Chinese Ports Upgrade Facilities
Feb. 16 – China’s shipping industry is taking advantage of the government’s RMB4 trillion stimulus plans by upgrading their logistics facilities.
Despite the downturn, Chinese ports are improving infrastructure by building more dry hubs, domestic shipping lines in addition to expanding into barge, railway and road transportation.
The Shenzhen Yantian Port is building a 500,000 square meter logistics center worth RMB1.8 billion that will reportedly be the biggest in China.

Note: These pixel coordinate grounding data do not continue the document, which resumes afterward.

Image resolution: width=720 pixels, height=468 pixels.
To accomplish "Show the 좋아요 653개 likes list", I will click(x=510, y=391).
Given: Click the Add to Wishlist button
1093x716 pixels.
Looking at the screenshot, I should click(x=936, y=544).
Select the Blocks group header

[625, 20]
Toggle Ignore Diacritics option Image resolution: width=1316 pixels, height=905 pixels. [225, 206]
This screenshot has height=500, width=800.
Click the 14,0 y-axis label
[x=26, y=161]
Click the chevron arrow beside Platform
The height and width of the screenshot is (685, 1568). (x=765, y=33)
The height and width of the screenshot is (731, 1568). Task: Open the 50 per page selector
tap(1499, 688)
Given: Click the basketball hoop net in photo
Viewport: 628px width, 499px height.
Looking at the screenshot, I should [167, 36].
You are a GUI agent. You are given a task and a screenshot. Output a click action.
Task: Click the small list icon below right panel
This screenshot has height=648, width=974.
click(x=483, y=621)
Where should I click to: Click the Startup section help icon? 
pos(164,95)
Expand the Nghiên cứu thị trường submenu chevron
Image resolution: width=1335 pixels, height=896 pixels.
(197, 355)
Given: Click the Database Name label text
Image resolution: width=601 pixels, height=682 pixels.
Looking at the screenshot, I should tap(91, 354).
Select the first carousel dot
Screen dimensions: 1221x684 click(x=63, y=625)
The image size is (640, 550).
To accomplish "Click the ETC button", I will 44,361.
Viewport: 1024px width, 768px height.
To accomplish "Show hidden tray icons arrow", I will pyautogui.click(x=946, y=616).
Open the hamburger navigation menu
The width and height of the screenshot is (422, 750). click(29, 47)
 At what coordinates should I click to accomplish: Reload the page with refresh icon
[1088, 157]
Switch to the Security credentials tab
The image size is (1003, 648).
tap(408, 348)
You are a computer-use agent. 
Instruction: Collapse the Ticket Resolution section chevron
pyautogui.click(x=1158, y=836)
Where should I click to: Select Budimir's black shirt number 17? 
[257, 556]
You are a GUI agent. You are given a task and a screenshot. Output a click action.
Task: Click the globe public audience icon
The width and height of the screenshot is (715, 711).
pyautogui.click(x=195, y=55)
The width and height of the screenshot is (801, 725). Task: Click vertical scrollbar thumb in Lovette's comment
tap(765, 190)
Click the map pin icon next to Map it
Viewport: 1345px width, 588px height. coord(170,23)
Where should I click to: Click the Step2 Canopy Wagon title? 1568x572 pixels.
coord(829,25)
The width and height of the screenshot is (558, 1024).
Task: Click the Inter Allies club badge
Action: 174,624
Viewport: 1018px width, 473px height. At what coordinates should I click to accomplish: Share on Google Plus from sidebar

When construction is finished, it will be able to accommodate freight vehicles for loading and unloading goods for stockpiling.
Currently, of Yantian’s 86 shipping lines, 69 run to the United States and Europe.
China’s shipping industry has been far from immune from the global slowdown as dropping export demand closed down factories in the south and elsewhere.
“Ports in the southern part and coastal areas were more severely battered than the northern and inland regions,” Wu Yunying, a shipping analyst from Changjiang Securities told China Daily.
He said that because of the financial crisis Chinese ports cannot expect growth to resume until the second half of the year.
Statistics from the Ministry of Transport show that cargo throughput handled in Chinese ports last November was 460 million tons, an increase of just 0.5 percent year-on-year, the slowest growth in the past decade.
For the first half of 2008, Yantian’s container throughput fell 5.3 percent compared to last year’s figures. It is the first decline since the port opened 14 years ago, and its corporate assets and profit fell 2.2 and 13.8 percent year-on-year, reports China Daily. By June 2008, Yantian Port’s share price plunged to RMB7 from a RMB19 yuan in January.
The country’s second-largest port after Hong Kong, Shanghai, also reported decreasing prices as share price dropped by as much as 190 percent between January and December 2008.